Bien sûr, la loi Macron adoptée à coup de 49-3 n'est pas remise en cause, mais le Conseil constitutionnel lui a asséné un sacré coup de canif. Outre certains articles considérés comme de véritables "cavaliers législatifs" en raison du fait qu'ils n'ont rien à voir avec l'objet de la loi et dont le Conseil constitutionnel a demandé le retrait, c'est une des dispositions les plus contestées que "les sages" ont rejetées.

La réforme de la justice prudhommale prévoyait en effet de plafonner les indemnités de licenciement "sans cause réelle ni sérieuse" en fonction de la taille des entreprises, ce qui de fait contrevient au principe d'égalité de traitement entre les salariés. Or, si le Conseil constitutionnel a validé la disposition qui prévoit de faire varier la somme versée en fonction de l'ancienneté dans l'entreprise, elle a par contre rejeté le critère de la taille des entreprises dans ce même calcul. En outre, il réintroduit le principe du préjudice subi, ce que la loi avait tenté de supprimer.
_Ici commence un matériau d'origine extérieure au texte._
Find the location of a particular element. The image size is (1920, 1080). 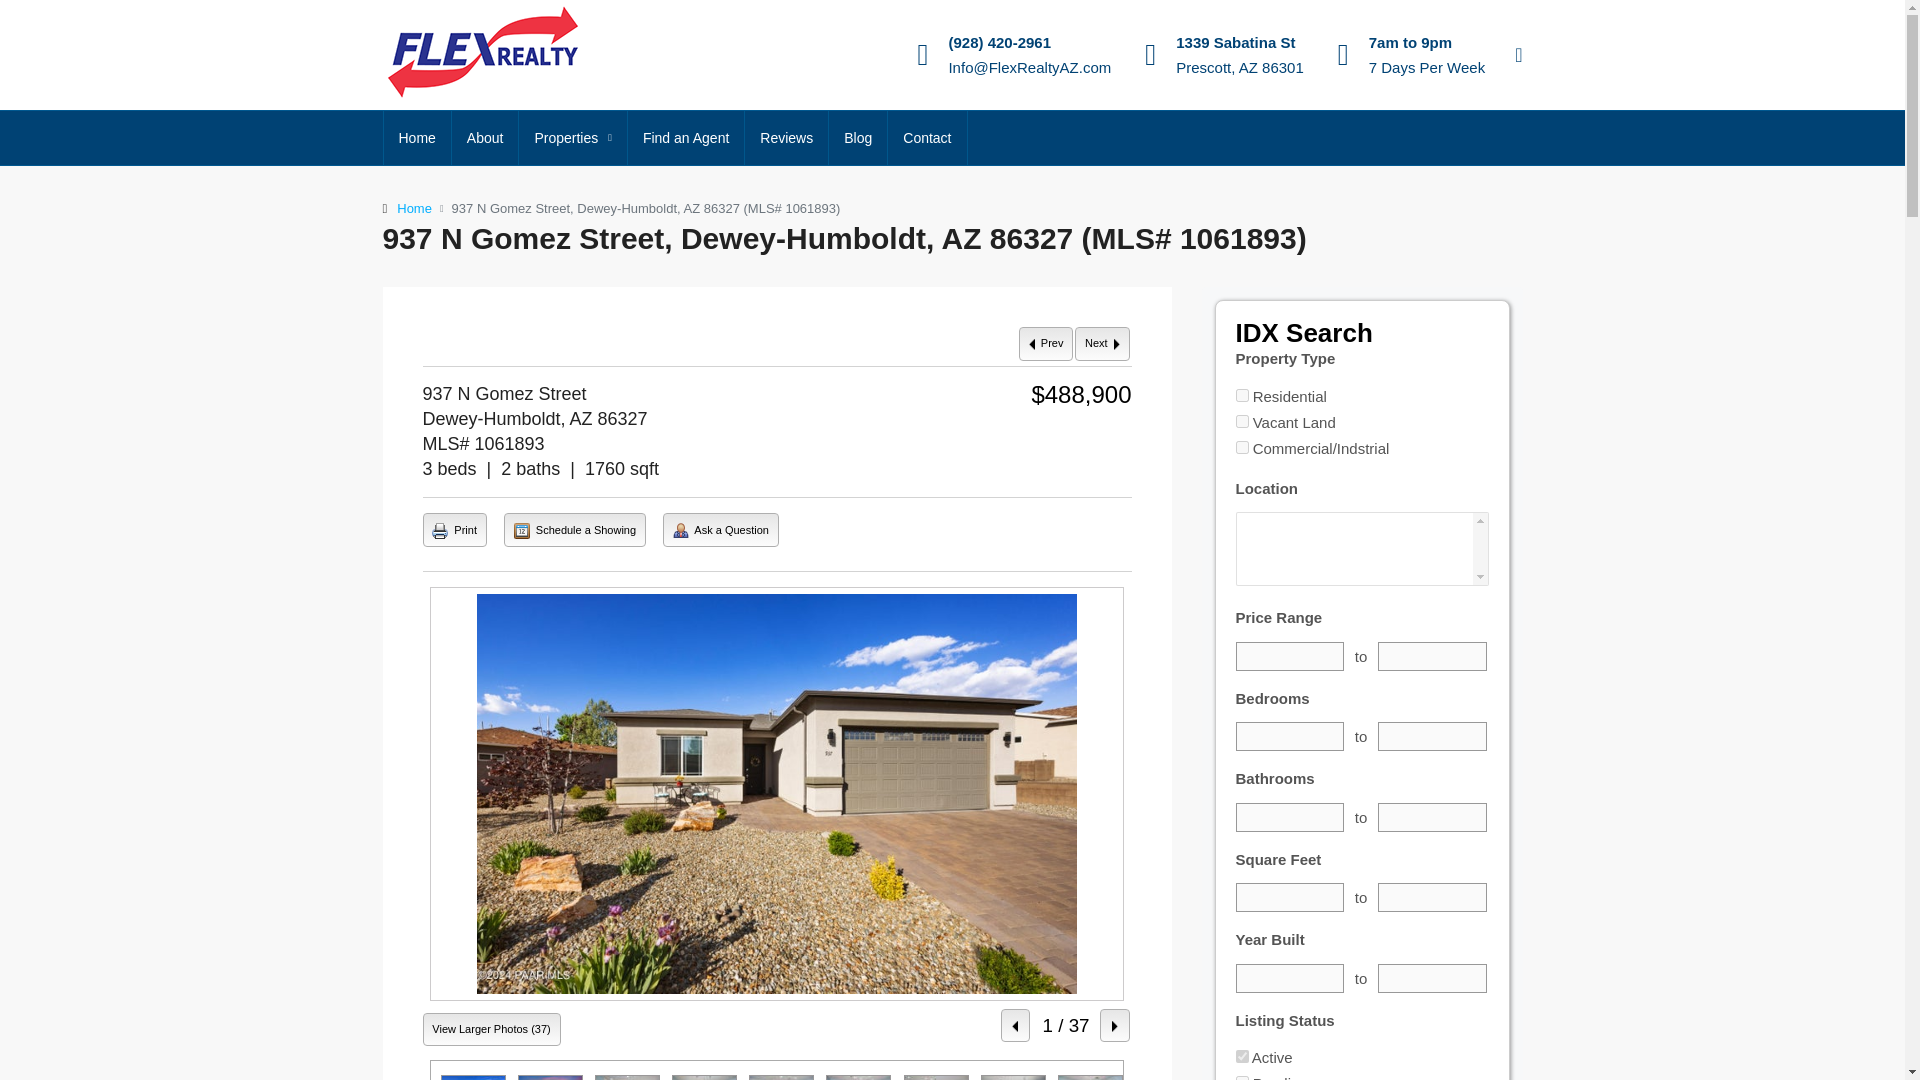

A is located at coordinates (1242, 394).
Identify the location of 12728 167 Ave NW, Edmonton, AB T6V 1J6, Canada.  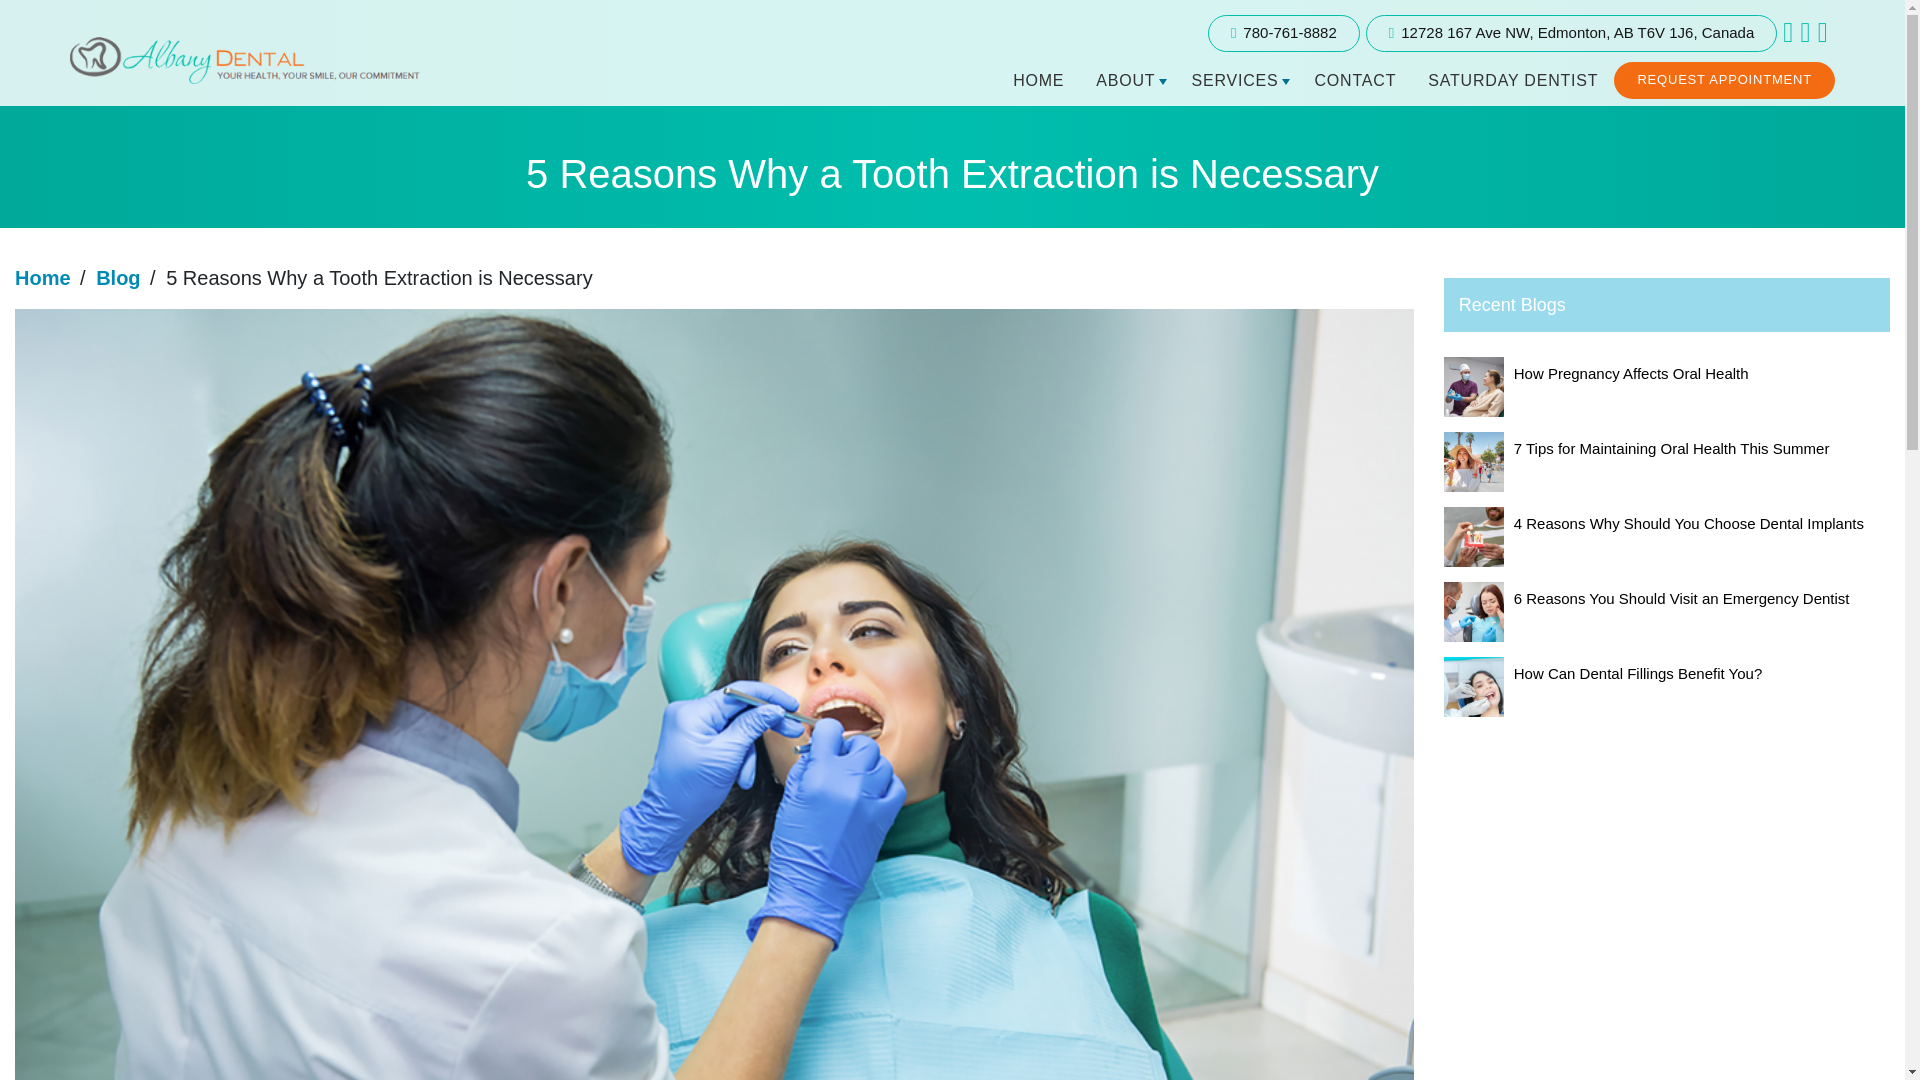
(1571, 33).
Le gouvernement devra revoir sa copie, à moins qu'il ne renonce à cet article qui vise à faciliter les "licenciements sans cause réelle ni sérieuse". Bien sûr, cet avis du Conseil constitutionnel est une première victoire pour les syndicats (magistrature, avocats de France et CGT) qui avaient déposé un recours devant le Conseil constitutionnel. Ce dernier a approuvé en partie leurs objections. Mais on a du mal à croire que le gouvernement renonce si facilement à cette réforme de la justice prudhommale réclamée à corps et à cri par le MEDEF.

Cependant, si le gouvernement est contraint d'accepter dans l'immédiat la censure de cet article, il y a gros à parier qu'il reviendra rapidement à la charge en présentant une nouvelle mouture qui respectera cette fois-ci les recommandations du Conseil constitutionnel tout en plafonnant les indemnités versées aux salariés licenciés sans cause réelle ni sérieuse.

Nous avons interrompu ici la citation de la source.